Keratosis pilaris can occur at any age and affect anyone. It can worsen during pregnancy and after childbirth. It generally affects women more often than men. Keratosis pilaris may disappear or improve with age.
What causes Keratosis Pilaris?
KP is caused by a keratin buildup in hair follicles. The cause of this keratin build-up is unknown, however people with dry skin are more likely to develop KP. It occurs more often during the winter months when the air is dry.
You are more likely to develop keratosis pilaris if you have:
- A family history
- Dry skin
- Excess body weight
- Hay fever/seasonal allergies
While there is no cure for KP, certain treatments and skincare products can help improve and even temporary eliminate KP.
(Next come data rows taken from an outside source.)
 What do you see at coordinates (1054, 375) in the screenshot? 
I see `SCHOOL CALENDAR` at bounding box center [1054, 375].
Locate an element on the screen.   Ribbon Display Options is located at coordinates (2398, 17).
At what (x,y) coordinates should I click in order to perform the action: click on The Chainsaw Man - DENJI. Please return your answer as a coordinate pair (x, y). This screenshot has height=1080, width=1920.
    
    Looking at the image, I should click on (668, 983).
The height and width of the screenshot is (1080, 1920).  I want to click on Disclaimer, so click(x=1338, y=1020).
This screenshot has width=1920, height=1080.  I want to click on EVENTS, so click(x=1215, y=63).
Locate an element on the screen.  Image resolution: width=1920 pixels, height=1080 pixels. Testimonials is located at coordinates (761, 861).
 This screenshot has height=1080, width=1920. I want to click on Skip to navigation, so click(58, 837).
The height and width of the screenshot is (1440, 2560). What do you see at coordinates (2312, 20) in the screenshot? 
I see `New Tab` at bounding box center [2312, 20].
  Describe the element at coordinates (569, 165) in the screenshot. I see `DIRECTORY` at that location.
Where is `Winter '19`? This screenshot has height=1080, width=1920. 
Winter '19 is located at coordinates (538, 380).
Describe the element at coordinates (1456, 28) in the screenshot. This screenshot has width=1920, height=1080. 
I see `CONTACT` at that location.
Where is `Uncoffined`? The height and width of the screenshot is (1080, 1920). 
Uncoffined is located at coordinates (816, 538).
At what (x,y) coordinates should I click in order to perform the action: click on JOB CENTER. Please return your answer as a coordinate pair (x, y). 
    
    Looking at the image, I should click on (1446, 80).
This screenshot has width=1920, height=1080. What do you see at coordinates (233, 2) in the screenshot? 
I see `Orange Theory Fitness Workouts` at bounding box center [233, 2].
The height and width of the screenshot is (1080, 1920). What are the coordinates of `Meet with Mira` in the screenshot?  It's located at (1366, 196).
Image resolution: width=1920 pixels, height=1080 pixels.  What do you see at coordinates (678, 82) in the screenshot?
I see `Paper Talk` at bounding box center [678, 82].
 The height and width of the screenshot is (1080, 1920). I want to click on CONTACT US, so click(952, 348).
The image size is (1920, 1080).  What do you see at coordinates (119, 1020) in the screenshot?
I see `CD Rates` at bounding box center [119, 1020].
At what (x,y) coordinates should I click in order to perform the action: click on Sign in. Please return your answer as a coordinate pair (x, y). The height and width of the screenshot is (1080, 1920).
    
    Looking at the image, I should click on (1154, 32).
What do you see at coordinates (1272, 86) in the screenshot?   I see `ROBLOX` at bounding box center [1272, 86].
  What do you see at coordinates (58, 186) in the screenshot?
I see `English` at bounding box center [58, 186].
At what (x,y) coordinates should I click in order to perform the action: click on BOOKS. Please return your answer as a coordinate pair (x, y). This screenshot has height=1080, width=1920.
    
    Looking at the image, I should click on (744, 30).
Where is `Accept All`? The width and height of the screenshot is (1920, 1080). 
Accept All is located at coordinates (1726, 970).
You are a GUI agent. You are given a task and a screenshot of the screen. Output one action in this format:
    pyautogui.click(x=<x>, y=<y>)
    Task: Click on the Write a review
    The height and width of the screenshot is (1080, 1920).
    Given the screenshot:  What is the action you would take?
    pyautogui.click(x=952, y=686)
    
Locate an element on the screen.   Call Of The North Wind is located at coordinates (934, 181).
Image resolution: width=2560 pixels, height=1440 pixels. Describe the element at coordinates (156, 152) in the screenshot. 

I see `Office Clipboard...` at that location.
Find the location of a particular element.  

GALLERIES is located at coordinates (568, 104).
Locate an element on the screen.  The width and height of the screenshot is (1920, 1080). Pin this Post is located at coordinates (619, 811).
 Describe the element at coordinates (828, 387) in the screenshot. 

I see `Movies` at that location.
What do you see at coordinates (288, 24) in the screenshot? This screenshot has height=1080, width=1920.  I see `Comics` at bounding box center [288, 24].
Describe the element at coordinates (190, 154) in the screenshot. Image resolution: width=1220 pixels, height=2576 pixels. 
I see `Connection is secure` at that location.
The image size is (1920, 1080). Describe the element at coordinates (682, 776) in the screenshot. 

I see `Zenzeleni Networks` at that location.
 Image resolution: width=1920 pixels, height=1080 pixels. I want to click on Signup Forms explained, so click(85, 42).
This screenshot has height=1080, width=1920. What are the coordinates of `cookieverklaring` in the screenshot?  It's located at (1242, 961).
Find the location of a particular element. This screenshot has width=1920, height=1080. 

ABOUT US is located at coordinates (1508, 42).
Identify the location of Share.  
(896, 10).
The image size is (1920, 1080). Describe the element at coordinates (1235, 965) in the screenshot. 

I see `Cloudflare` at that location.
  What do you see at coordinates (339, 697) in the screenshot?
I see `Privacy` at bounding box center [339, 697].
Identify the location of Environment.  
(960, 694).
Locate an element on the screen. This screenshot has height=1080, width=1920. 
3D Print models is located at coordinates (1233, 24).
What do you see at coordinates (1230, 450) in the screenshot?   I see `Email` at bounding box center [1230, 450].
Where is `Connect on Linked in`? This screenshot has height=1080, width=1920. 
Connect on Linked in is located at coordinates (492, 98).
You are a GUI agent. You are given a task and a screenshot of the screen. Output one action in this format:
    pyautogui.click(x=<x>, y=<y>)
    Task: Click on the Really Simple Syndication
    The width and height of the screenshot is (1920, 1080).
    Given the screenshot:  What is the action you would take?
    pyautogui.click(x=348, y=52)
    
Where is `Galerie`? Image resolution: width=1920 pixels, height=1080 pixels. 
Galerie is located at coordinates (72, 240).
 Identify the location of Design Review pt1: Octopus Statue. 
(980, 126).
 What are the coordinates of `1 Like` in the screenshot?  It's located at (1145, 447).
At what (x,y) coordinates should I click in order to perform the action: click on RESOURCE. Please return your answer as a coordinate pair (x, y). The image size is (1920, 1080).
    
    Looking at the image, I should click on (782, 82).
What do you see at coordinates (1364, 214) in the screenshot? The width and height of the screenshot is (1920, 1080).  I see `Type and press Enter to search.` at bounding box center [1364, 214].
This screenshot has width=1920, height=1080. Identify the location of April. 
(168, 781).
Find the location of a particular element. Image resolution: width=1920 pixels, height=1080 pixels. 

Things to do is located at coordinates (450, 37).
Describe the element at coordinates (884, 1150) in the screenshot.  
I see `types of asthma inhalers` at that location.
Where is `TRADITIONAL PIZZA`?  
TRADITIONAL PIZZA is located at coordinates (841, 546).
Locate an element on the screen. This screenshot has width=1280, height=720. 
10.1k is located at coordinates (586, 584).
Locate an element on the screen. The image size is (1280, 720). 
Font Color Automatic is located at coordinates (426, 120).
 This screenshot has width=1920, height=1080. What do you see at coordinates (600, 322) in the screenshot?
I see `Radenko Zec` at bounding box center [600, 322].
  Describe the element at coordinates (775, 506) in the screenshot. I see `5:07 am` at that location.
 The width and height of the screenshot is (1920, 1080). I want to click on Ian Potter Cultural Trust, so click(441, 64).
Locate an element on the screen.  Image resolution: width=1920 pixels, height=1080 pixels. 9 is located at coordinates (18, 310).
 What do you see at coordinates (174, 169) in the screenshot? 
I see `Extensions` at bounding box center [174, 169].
- AHA exfoliation – use gentle AHA cleansers (ie glycolic, lactic acids) to remove dead skin cells.
- Use a rich oil-free moisturiser to hydrate your skin and prevent keratin buildup.
- Try urea-based creams (eczema creams and moisturises can be very effective)
- Be patient – it can take a while to see results. If your bumps go away, it is important to continue with the treatment, as KP often returns when treatment is stopped.
- Use a humidifier to increase the humidity of your environment.
- Use harsh scrubs. Scrubbing won’t remove bumps and rough texture, it will only irritate the skin and will make it worse.
- Avoid hot showers. Long and hot showers can strip your skin of natural oils and make it dryer – a big no no if you suffer from KP.
- Pat dry (don’t rub) your skin after showering or bathing.
Many of our clients suffering from keratosis pilaris on their legs have noticed a significant improvement after laser hair removal. It makes sense, as laser destroys hair follicles – the primary place of keratin blockage. Without hair follicles, keratin cannot build up, therefore no bump/irritation occurs.
While the laser is not a guaranteed cure for keratosis pilaris, it has been shown to be a very effective treatment for decreasing the rough texture and uneven look of the skin.